Background: Cardiac resynchronization therapy improves mortality and morbidity in patients with heart failure (HF) with wide QRS complex and diminished left ventricular (LV) function, but response is variable.
Methods and results: The Speckle Tracking Assisted Resynchronization Therapy for Electrode Region (STARTER) was a prospective, double-blind, randomized controlled trial testing the hypothesis that an incremental benefit to cardiac resynchronization therapy would be gained by echo-guided (EG) transvenous LV lead placement versus a routine fluoroscopic approach. EG LV lead placement was attempted at the site of latest time to peak radial strain by speckle tracking echocardiography. The prespecified primary end point was first HF hospitalization or death. Of 187 New York Heart Association class II to IV patients with HF (62% ischemic; ejection fraction 26±6%; QRS 159±27 ms), 110 were randomized to EG and 77 to routine strategies. Primary events included 30 deaths and 37 HF hospitalizations over 1.8 years. Using intention-to-treat, patients randomized to an EG strategy had a significantly more favorable event-free survival (hazard ratio, 0.48; 95% confidence interval, 0.28-0.82; P=0.006). Exact or adjacent concordance of LV lead with latest site could be achieved in 85% of the EG group and occurred fortuitously in 66% of controls (P=0.010) and was associated with an improvement in event-free survival (hazard ratio, 0.40; 95% confidence interval, 0.22-0.71; P=0.002).
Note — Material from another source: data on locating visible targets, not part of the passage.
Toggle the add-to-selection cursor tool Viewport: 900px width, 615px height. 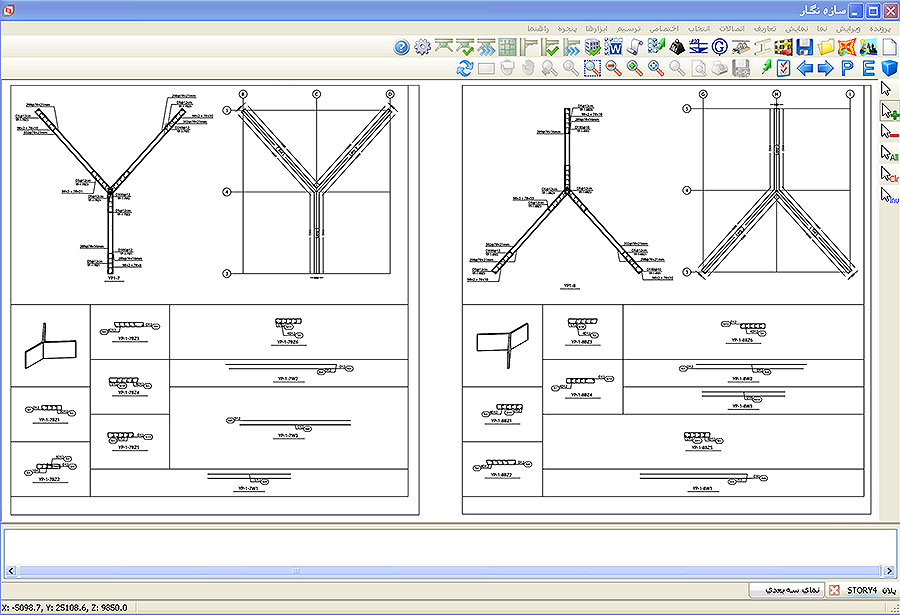[888, 113]
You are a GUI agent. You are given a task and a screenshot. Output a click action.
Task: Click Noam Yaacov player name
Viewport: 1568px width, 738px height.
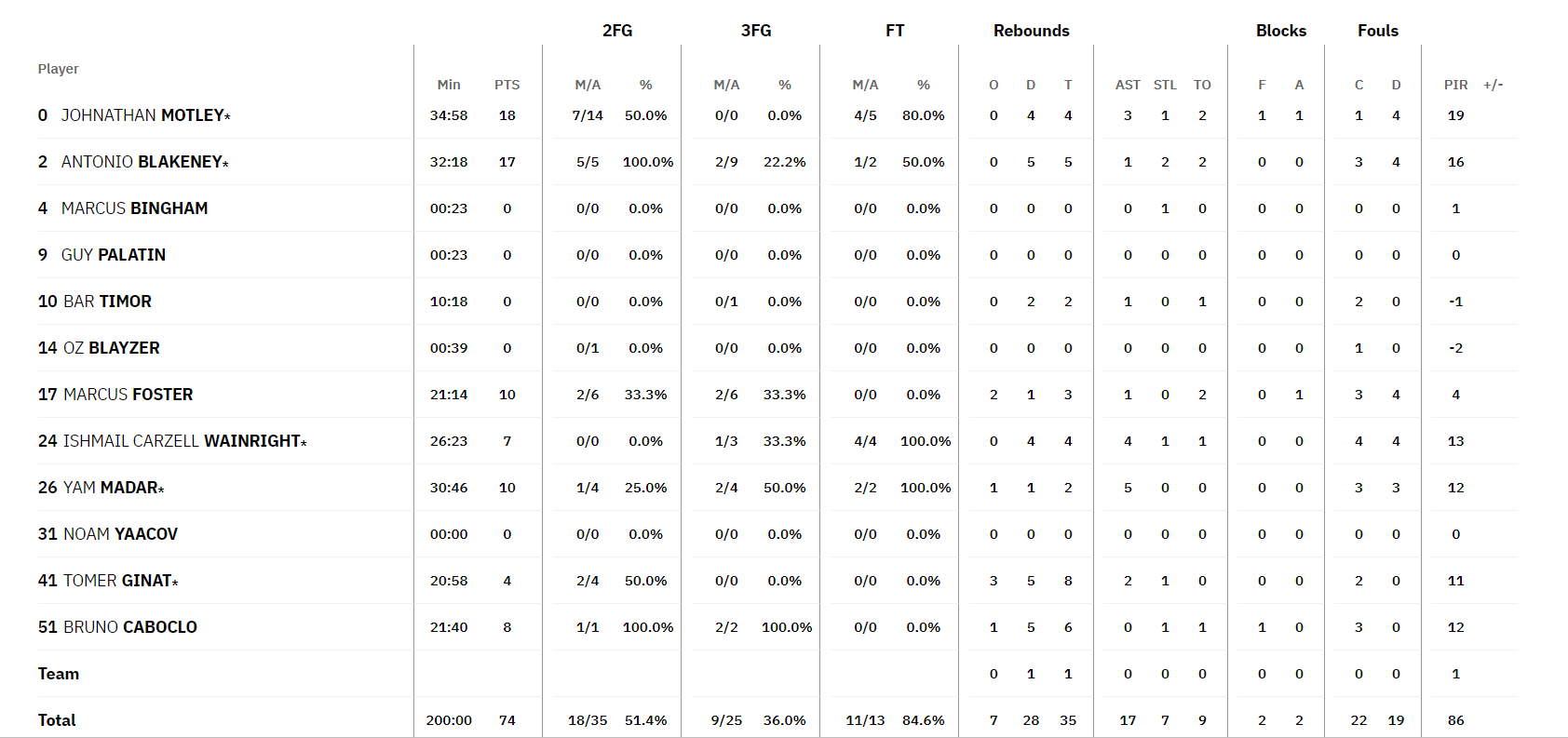coord(119,534)
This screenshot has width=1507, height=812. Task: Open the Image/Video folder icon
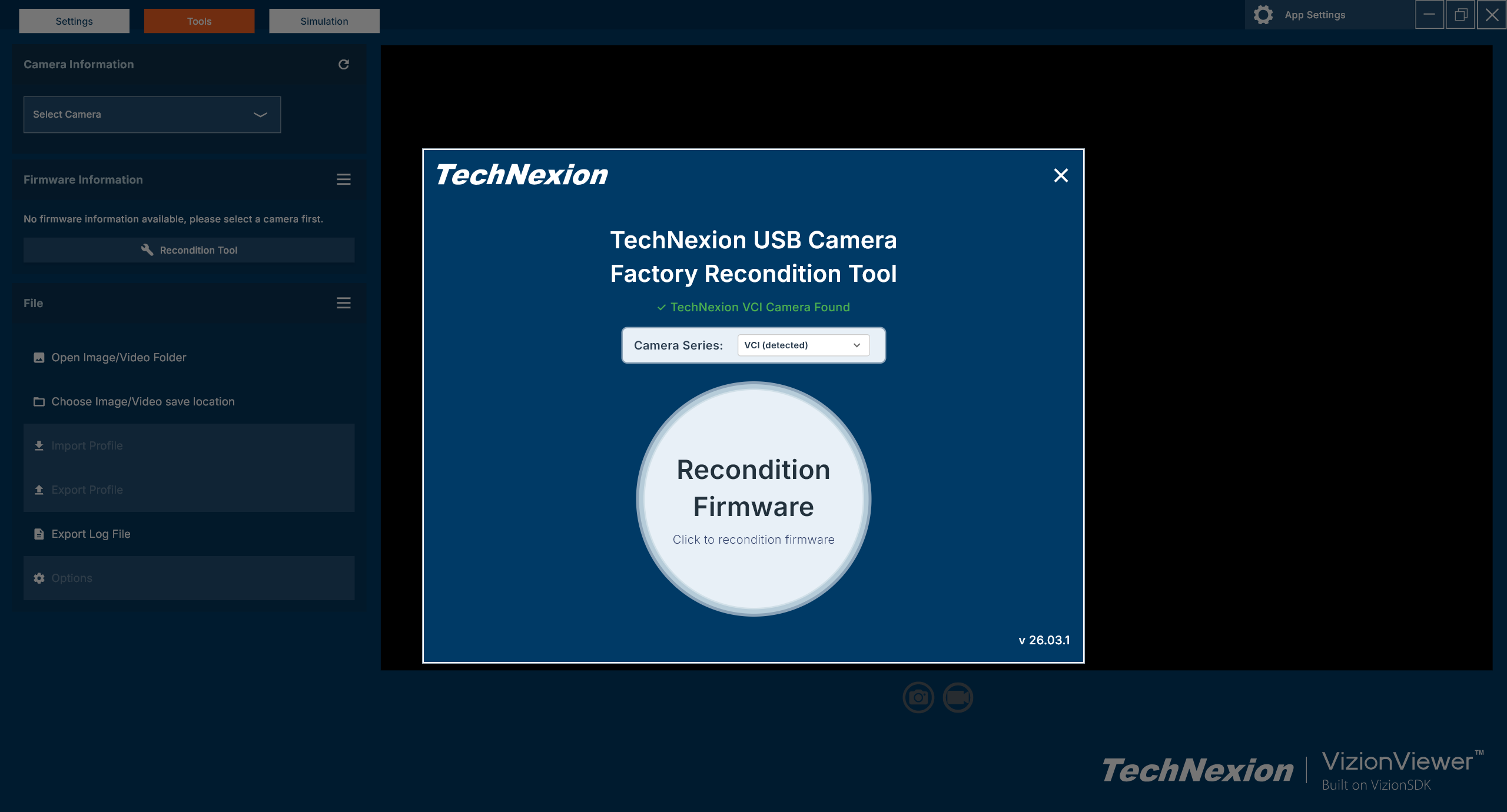click(38, 357)
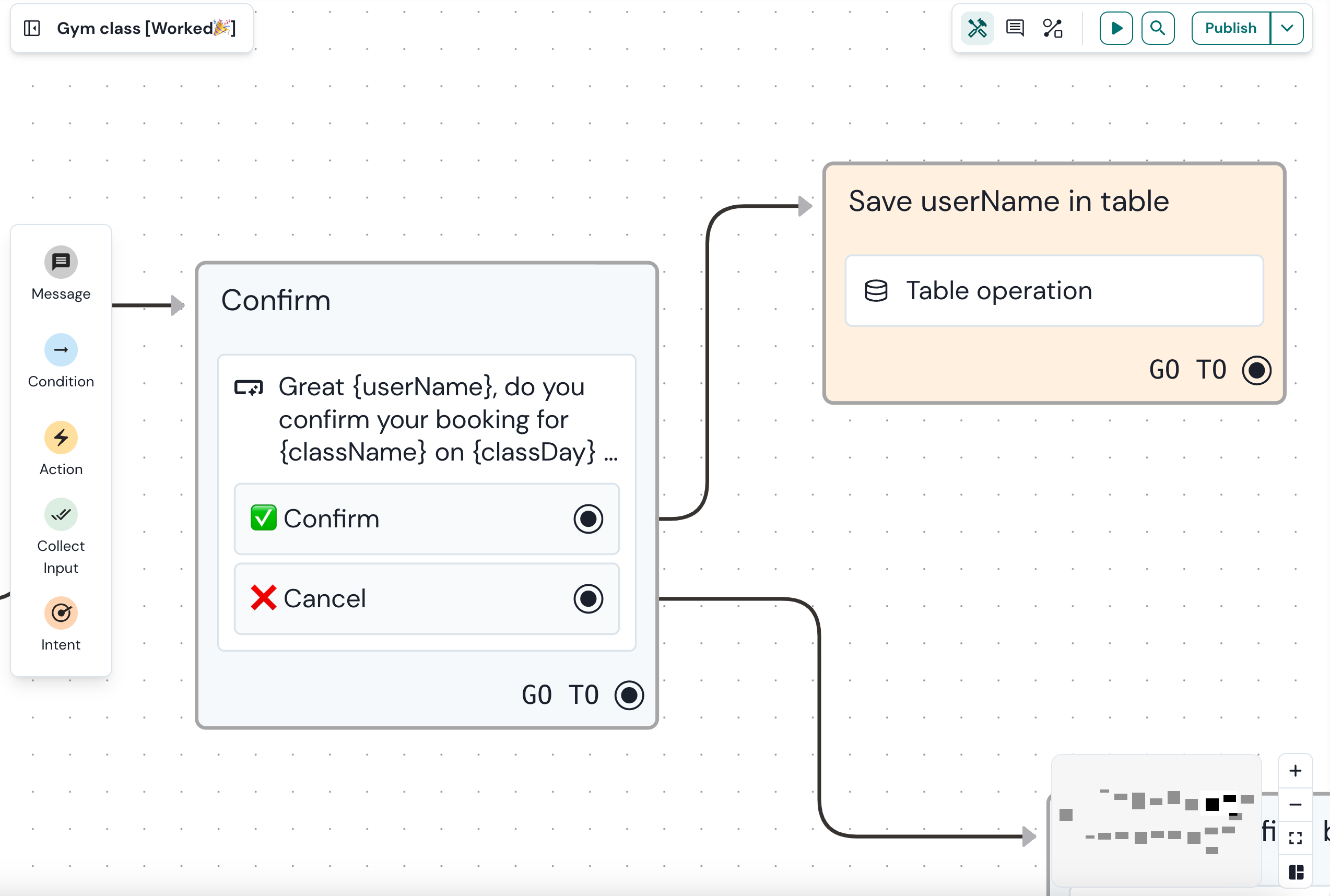Run the flow with play button

click(x=1116, y=28)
Conclusions: A strategy of EG LV lead placement for cardiac resynchronization therapy improved patient outcomes by reducing the combined risk of death or HF hospitalizations and has implications for delivery of cardiac resynchronization therapy.
Clinical trial registration: URL: http://www.clinicaltrials.gov. Unique identifier: NCT00156390.
Keywords: LV lead position; cardiac resynchronization therapy; death; heart failure hospitalization; speckle tracking echocardiography.